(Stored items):
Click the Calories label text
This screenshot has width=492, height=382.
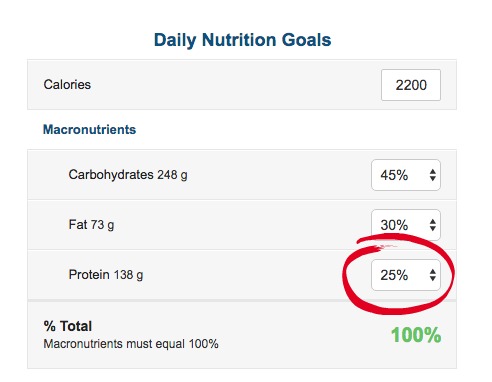point(67,85)
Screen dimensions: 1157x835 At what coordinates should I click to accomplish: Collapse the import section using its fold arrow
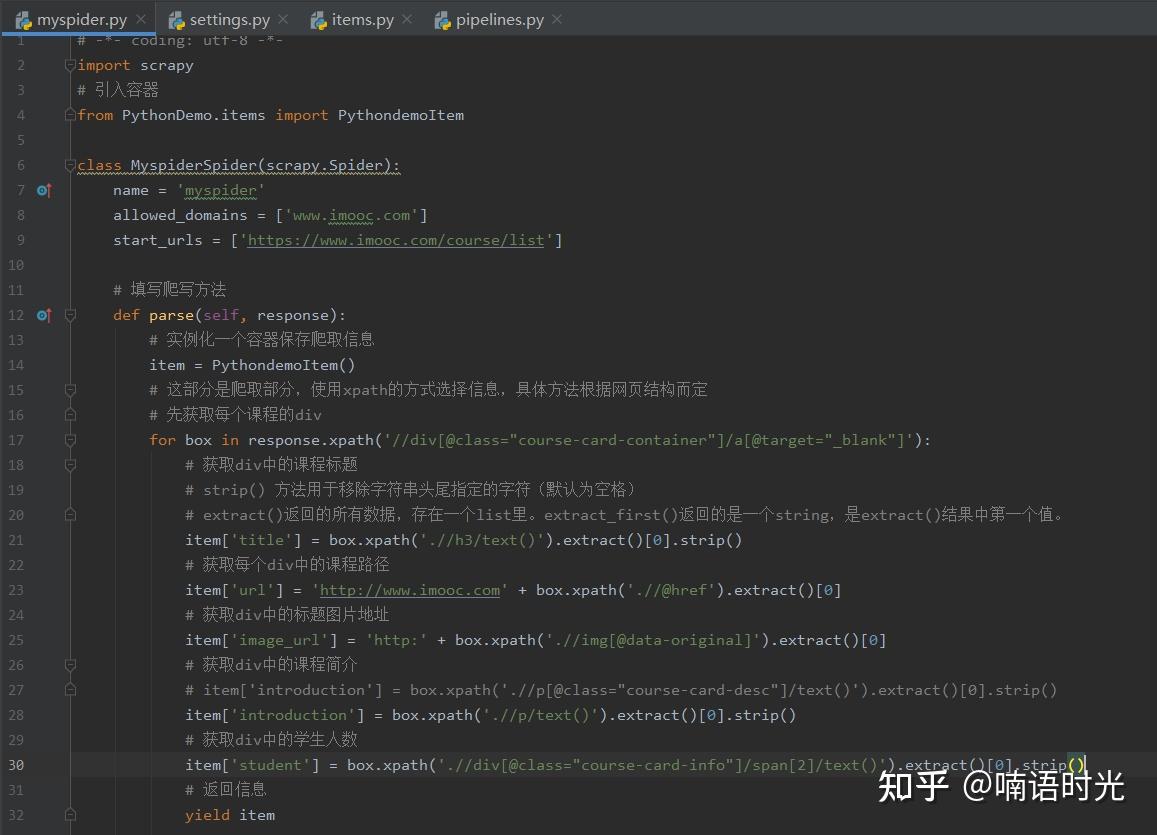pyautogui.click(x=69, y=64)
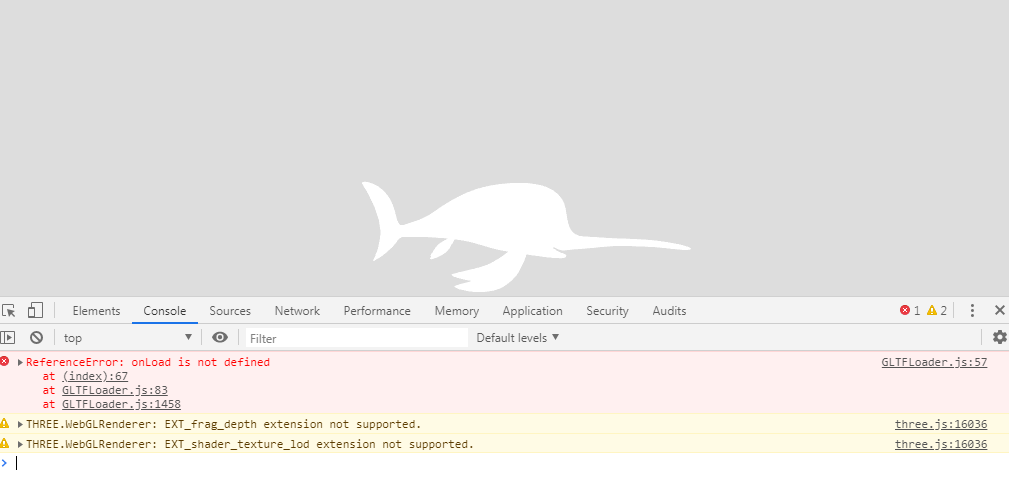Open the DevTools three-dot menu

[972, 311]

(TASK OBJECTIVE): Without the images, write out all of the records exactly.

(SOLUTION):
Click the Calories label text
This screenshot has width=492, height=382.
point(67,85)
Screen dimensions: 1157x835 At what coordinates should I click to accomplish: Collapse the import section using its fold arrow
pyautogui.click(x=69, y=64)
Open the DevTools three-dot menu

[972, 311]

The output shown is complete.